#### [Tujuan Tugas 1]
Jawablah pertanyaan berikut berdasarkan teks tentang Perang Dingin.
(a) Siapa yang memimpin Blok Timur?
(b) Pada tanggal berapa Tembok Berlin runtuh?
(c) Revolusi apa yang dipicu oleh Perang Dunia I?

Perang Dingin Antara Blok Barat dan Blok Timur
Oleh Purnama Julia Utami
Menurut
Wikipedia Indonesia : Perang Dunia I menjadi saat pecahnya orde dunia lama,
menandai berakhirnya monarki absolutisme di Eropa. Ia juga menjadi pemicu
Revolusi Rusia, yang akan menginspirasi revolusi lainnya di negara lainnya
seperti Tiongkok dan Kuba, dan merupakan basis bagi Perang Dingin antara Uni
Soviet dan Amerika Serikat. Kekalahan Jerman dalam perang ini dan kegagalan
untuk menyelesaikan masalah-masalah yang masih menggantung yang telah menjadi
sebab terjadinya Perang Dunia I akan menjadi dasar kebangkitan Nazi, dan dengan
itu pecahnya Perang Dunia II pada 1939. Ia juga menjadi dasar bagi peperangan
bentuk baru yang sangat bergantung kepada teknologi, dan akan melibatkan
non-militer dalam perang seperti yang belum pernah terjadi sebelumnya.
Perang
Dingin (Cold
War) ditandai dengan pembagian blok yang kentara antara Blok Timur pimpinan
Uni Soviet yang berhaluan komunis dengan blok Barat pimpinan Amerika Serikat
yang menganut kapitalisme. Hubungan internasional pada kurun waktu sejak
berakhirnya Perang Dunia II tak lepas dari kerangka Perang Dingin.
Dominasi Uni
Soviet dan Amerika Serikat terhadap para sekutunya menyebabkan hubungan
internasional sangat dipengaruhi kepentingan kedua negara adidaya. Tidak
mengherankan muncullah blok-blok aliansi yang lebih didasarkan pada persamaan
ideologis.
Hampir semua
langkah diplomatik dipengaruhi oleh tema-tema ideologis yang kemudian
dilengkapi dengan perangkat militer. Pertentangan sistem hidup komunis dan
liberal ini sedemikian intensifnya sehingga pada akhirnya perlombaan senjata
tak dapat dihindarkan lagi karena dengan jalan menumpuk kekuatan nuklir itulah
jalan terakhir menyelamatkan ideologinya.
Menurut
Juwono Sudarsono (1996), secara resmi apa yang dikenal sebagai Perang Dingin
berakhir pada kurun waktu 1989-1990 dengan runtuhnya Tembok Berlin pada 9
November 1989 serta menyatunya Jerman Barat dan Timur pada 3 Oktober 990.

#### [Tujuan Tugas 2]
Skalakan catatan mulai dari baris yang memuat "You are a GUI" sampai akhir catatan dengan menuliskan ulang semua baris itu, termasuk permintaannya, tetapi setiap koordinat pada jawaban dikalikan 2,35 lalu dibulatkan ke bilangan bulat terdekat (nilai setengah dibulatkan ke atas). Sertakan baris-baris itu saja, tanpa gambar.

#### [Catatan yang Diberikan]
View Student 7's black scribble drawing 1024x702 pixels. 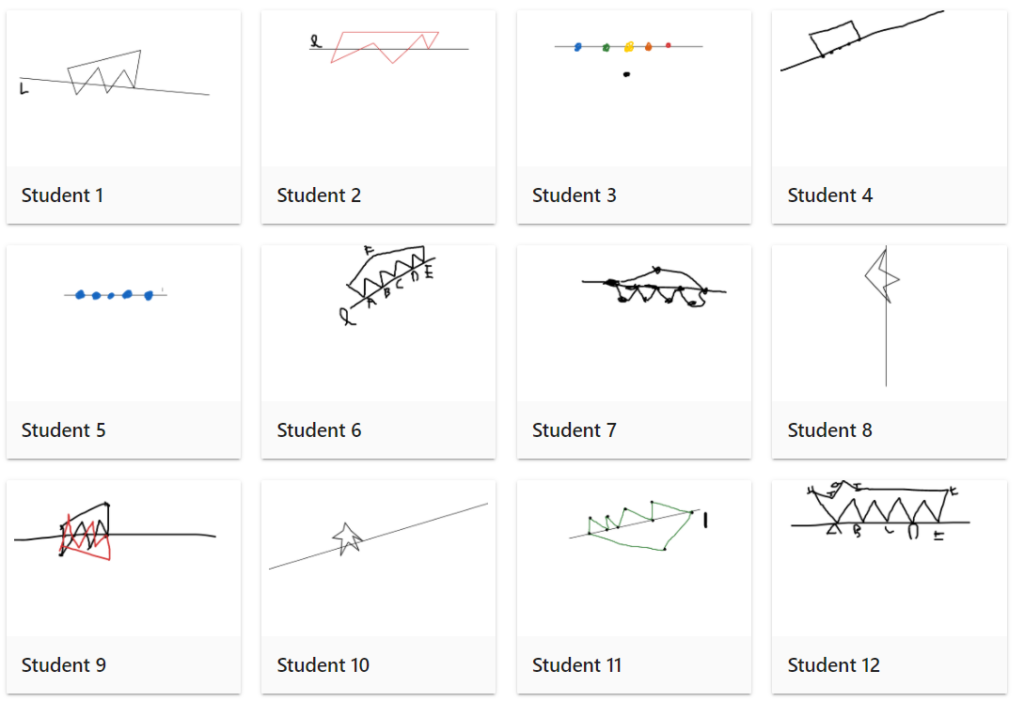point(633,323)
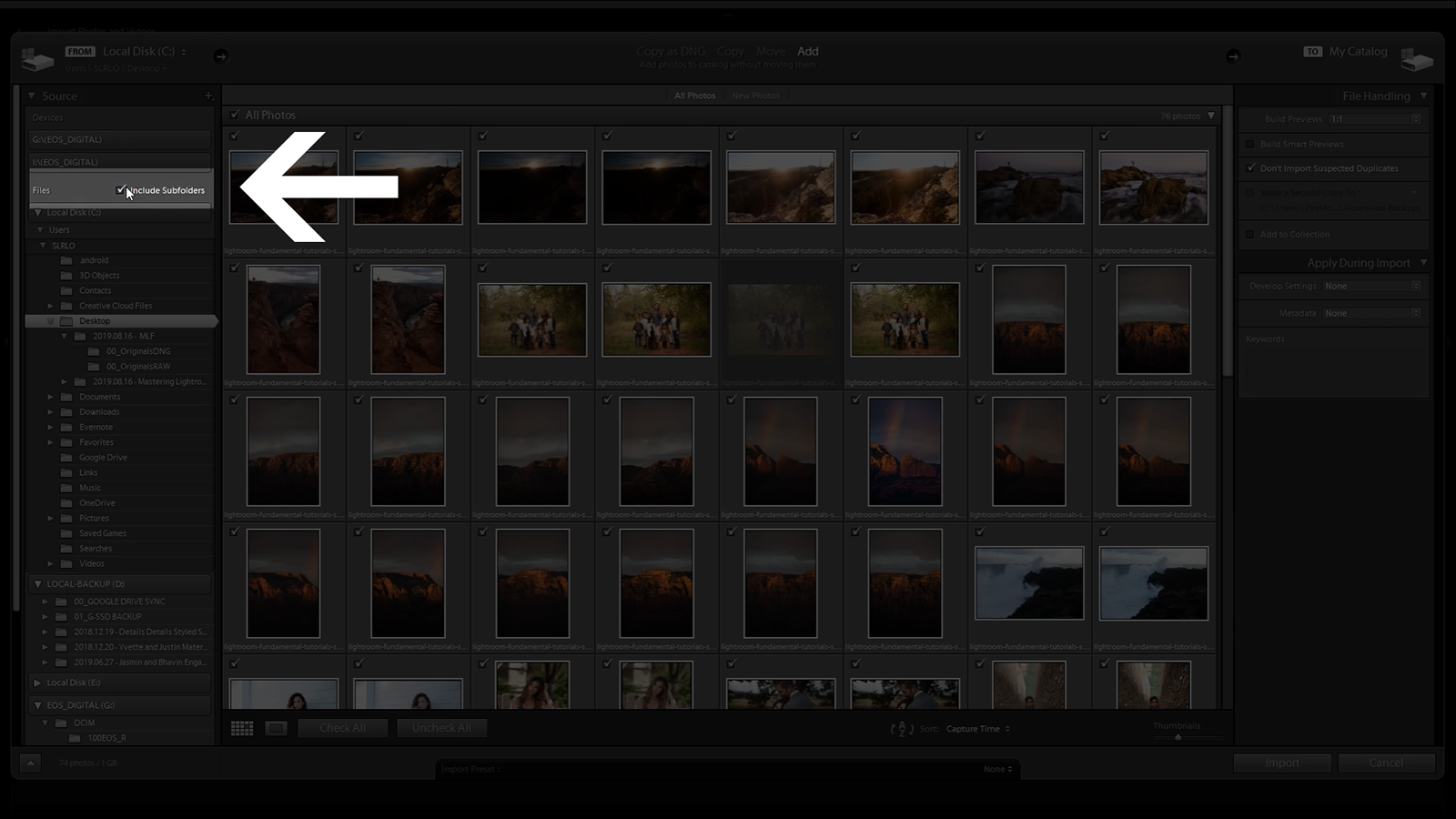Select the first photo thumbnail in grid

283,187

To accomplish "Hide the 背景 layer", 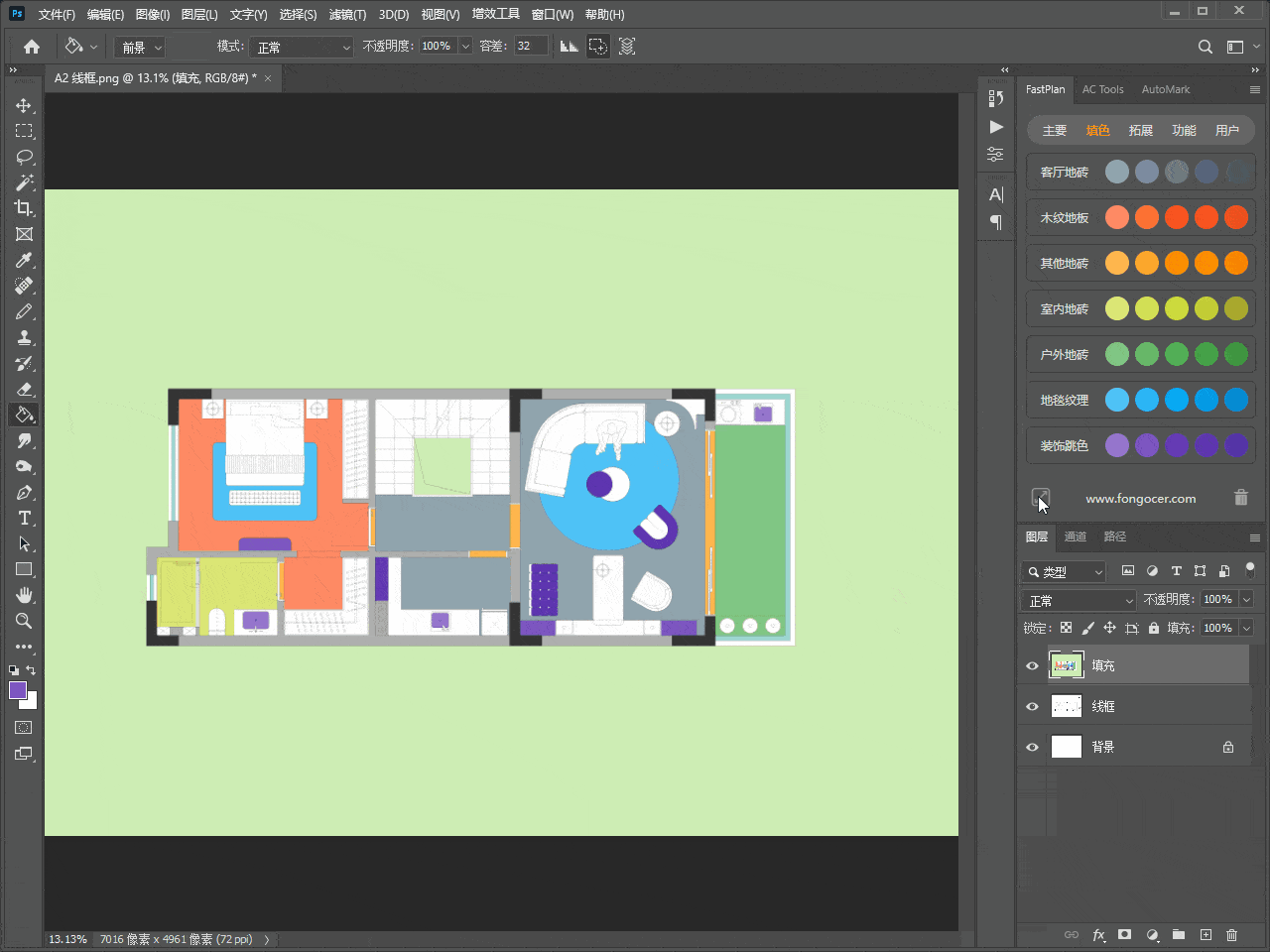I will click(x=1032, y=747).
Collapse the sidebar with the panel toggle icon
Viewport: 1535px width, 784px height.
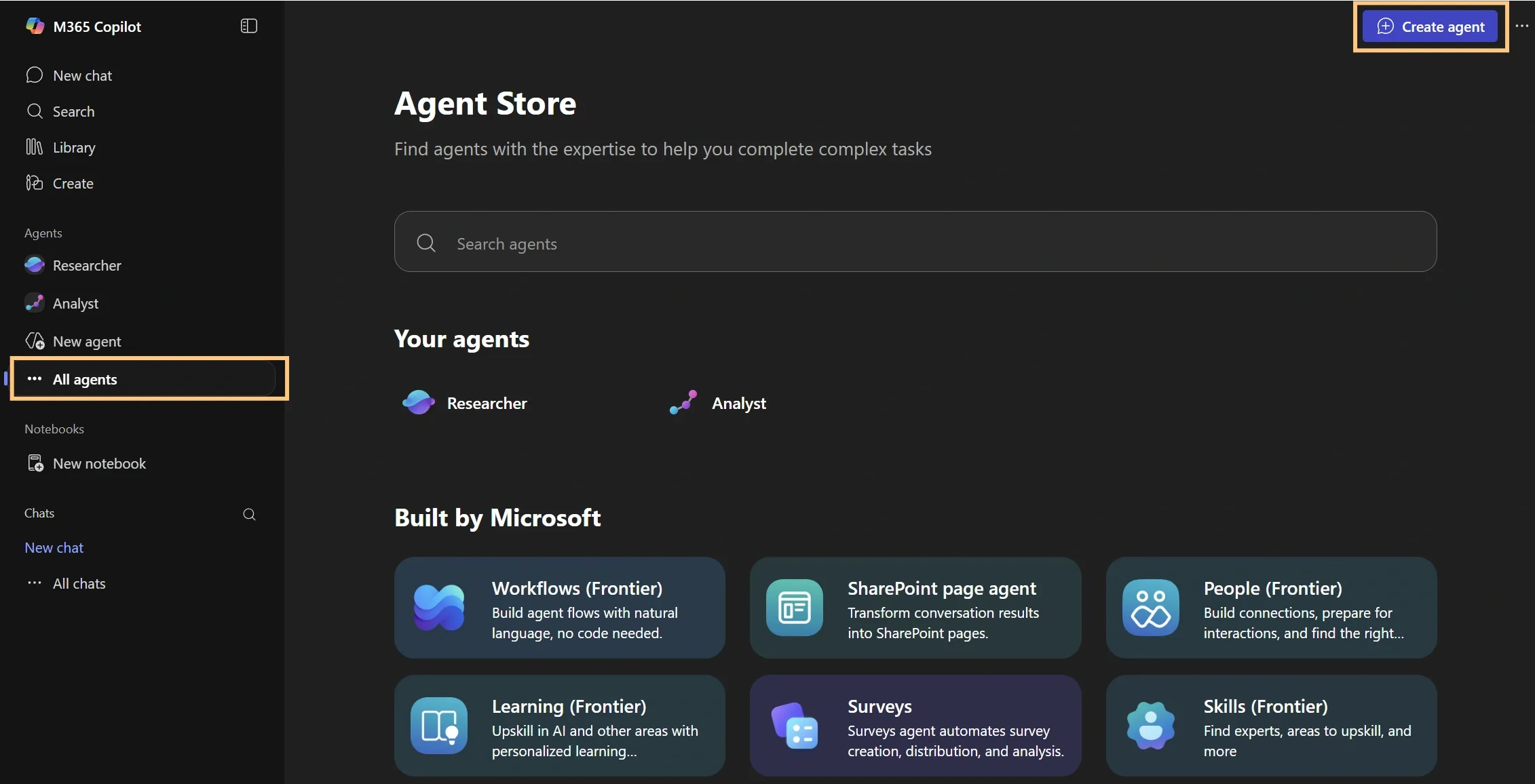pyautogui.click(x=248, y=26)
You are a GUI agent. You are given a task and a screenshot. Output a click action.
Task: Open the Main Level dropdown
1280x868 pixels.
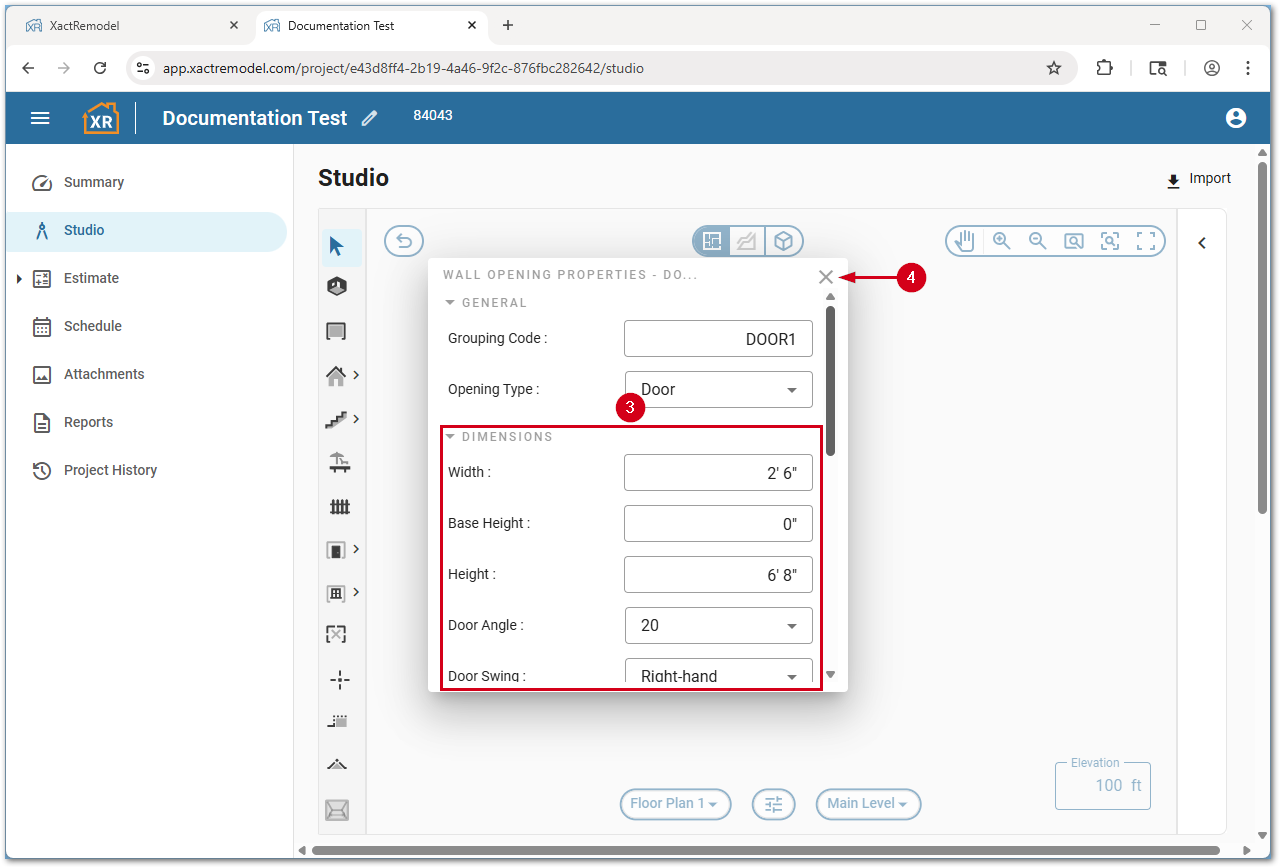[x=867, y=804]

#### [Hasil Tugas 1]
(a) Uni Soviet.
(b) 9 November 1989.
(c) Revolusi Rusia.

#### [Hasil Tugas 2]
You are a GUI agent. You are given a task and a screenshot. Output a click action.
Task: Open the Main Level dropdown
1280x868 pixels.
[x=2037, y=1889]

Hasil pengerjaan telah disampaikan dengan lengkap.